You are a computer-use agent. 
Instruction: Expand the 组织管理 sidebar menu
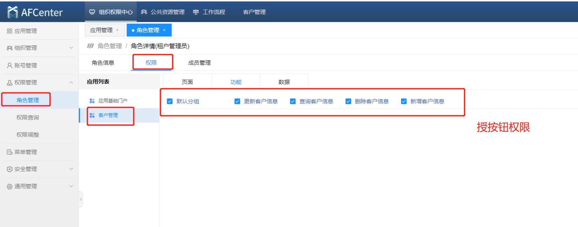[x=71, y=48]
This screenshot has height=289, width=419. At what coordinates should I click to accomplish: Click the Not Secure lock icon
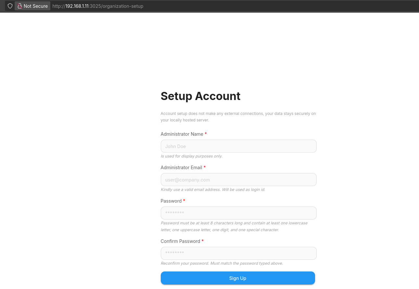(20, 6)
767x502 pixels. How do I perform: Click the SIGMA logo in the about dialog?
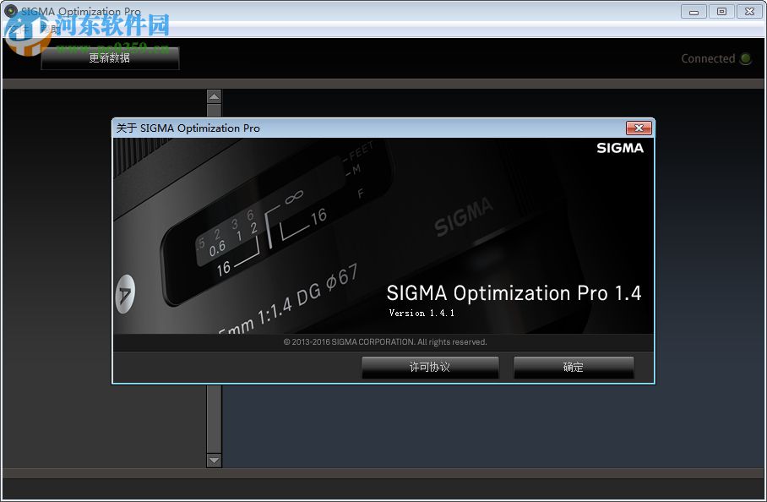coord(620,147)
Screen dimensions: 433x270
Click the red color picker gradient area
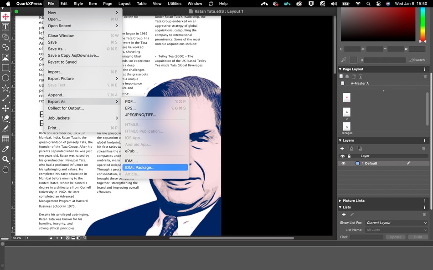pos(378,25)
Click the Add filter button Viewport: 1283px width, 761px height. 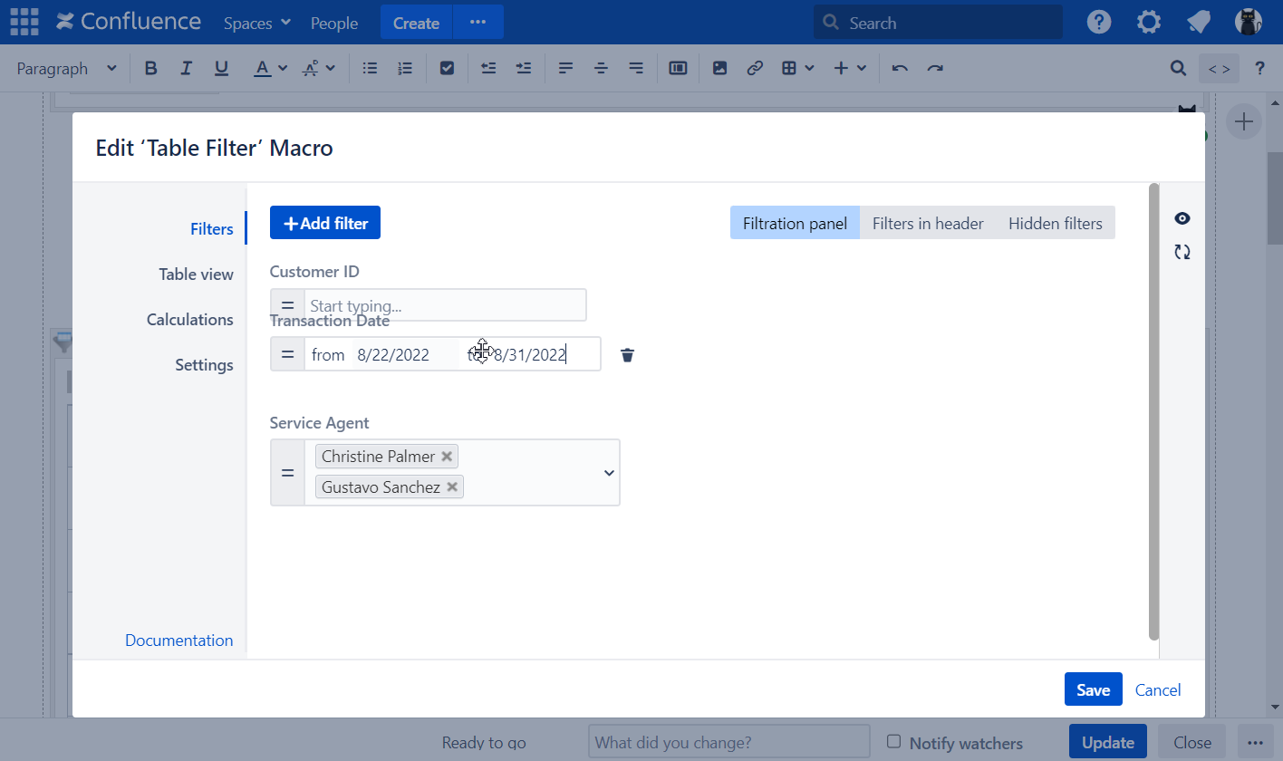click(x=325, y=224)
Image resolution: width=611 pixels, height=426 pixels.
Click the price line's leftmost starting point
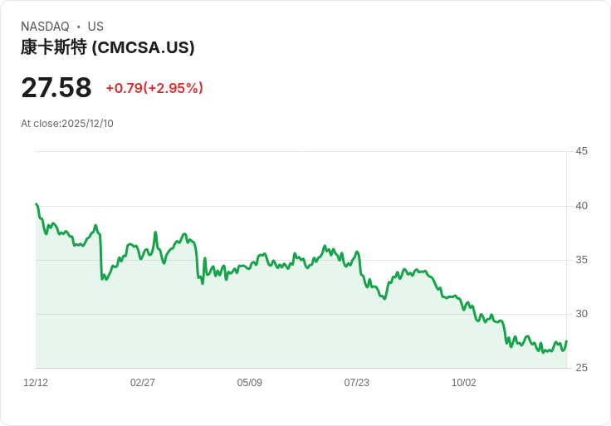pos(37,204)
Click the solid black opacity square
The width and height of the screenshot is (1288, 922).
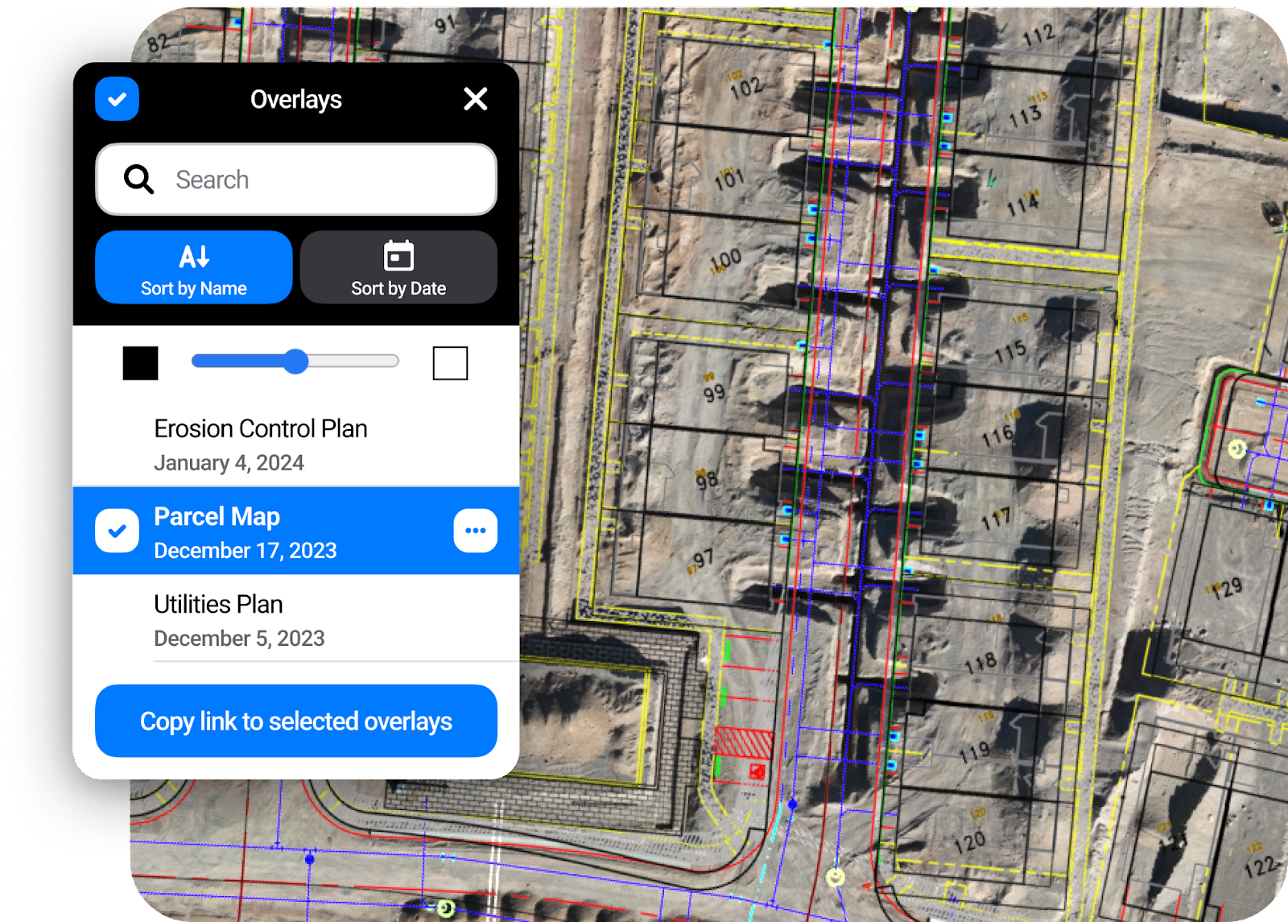141,363
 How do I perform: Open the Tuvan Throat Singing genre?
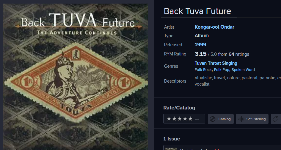click(x=216, y=63)
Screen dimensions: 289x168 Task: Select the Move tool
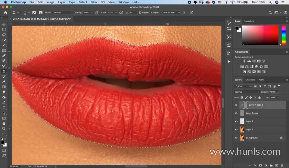point(4,24)
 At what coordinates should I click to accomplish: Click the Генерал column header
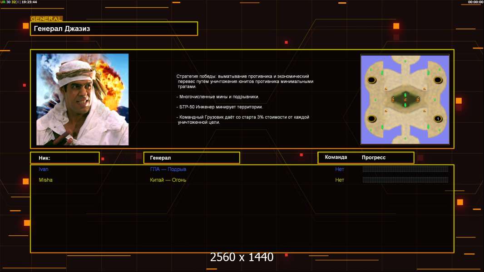(192, 158)
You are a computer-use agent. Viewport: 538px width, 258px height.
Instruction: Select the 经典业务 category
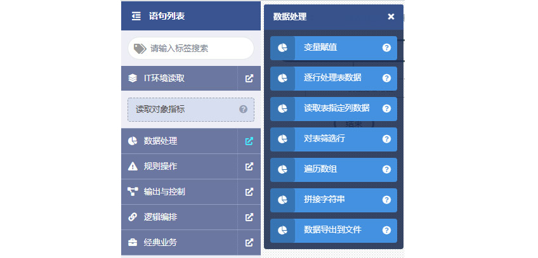point(160,242)
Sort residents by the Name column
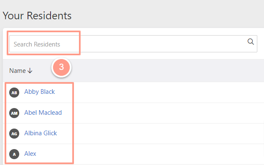This screenshot has width=264, height=165. pyautogui.click(x=18, y=70)
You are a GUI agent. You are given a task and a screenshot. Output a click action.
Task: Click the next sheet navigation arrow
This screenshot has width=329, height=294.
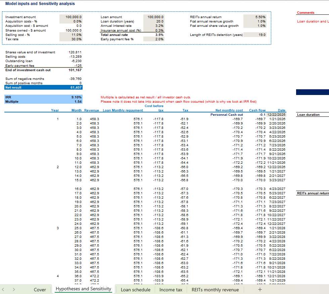14,289
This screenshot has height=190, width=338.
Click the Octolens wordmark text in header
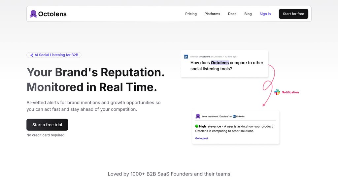coord(52,14)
==================================================
• _Exercise brief_
Rewrite the lines from the line with "Генерал column header" up to and including the line with "This screenshot has width=264, height=165.", putting "field" in place of "column" and leaving everything else unchanged. Omit the pictures from your answer.

• _Written solution_
 At what coordinates should I click to accomplish: Click the Генерал field header
(192, 158)
You are a computer-use agent. Viewport: 538px width, 258px height.
Instruction: Select the 经典业务 category
point(160,242)
Sort residents by the Name field
This screenshot has width=264, height=165. pyautogui.click(x=18, y=70)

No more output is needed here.